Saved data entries

====================

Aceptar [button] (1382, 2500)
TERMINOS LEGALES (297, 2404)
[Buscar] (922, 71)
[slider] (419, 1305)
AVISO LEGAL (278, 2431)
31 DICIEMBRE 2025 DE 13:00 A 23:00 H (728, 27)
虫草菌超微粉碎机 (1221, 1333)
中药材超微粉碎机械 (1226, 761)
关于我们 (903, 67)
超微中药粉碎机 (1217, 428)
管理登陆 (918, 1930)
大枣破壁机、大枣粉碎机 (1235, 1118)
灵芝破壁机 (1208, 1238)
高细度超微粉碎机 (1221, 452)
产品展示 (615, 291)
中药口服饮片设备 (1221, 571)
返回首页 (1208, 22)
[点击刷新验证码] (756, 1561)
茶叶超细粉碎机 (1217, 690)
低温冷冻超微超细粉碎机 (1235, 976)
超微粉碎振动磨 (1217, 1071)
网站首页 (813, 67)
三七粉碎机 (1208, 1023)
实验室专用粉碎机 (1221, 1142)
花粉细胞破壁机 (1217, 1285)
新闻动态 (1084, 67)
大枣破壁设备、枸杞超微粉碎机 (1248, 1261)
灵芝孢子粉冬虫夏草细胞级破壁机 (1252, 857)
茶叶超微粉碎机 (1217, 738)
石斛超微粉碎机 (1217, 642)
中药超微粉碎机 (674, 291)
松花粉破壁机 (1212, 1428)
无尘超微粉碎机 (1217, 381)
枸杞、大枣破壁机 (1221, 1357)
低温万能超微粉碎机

====================

* [YOUR INSTRUCTIONS]:
Starting from the line that contains "管理登陆 (918, 1930)", transcribe each line to the end of the records above. Please add nothing.

* [RESULT FOR THIS TASK]:
管理登陆 (918, 1930)
大枣破壁机、大枣粉碎机 (1235, 1118)
灵芝破壁机 (1208, 1238)
高细度超微粉碎机 (1221, 452)
产品展示 (615, 291)
中药口服饮片设备 (1221, 571)
返回首页 (1208, 22)
[点击刷新验证码] (756, 1561)
茶叶超细粉碎机 (1217, 690)
低温冷冻超微超细粉碎机 (1235, 976)
超微粉碎振动磨 (1217, 1071)
网站首页 (813, 67)
三七粉碎机 (1208, 1023)
实验室专用粉碎机 (1221, 1142)
花粉细胞破壁机 (1217, 1285)
新闻动态 (1084, 67)
大枣破壁设备、枸杞超微粉碎机 (1248, 1261)
灵芝孢子粉冬虫夏草细胞级破壁机 (1252, 857)
茶叶超微粉碎机 (1217, 738)
石斛超微粉碎机 (1217, 642)
中药超微粉碎机 (674, 291)
松花粉破壁机 (1212, 1428)
无尘超微粉碎机 (1217, 381)
枸杞、大枣破壁机 (1221, 1357)
低温万能超微粉碎机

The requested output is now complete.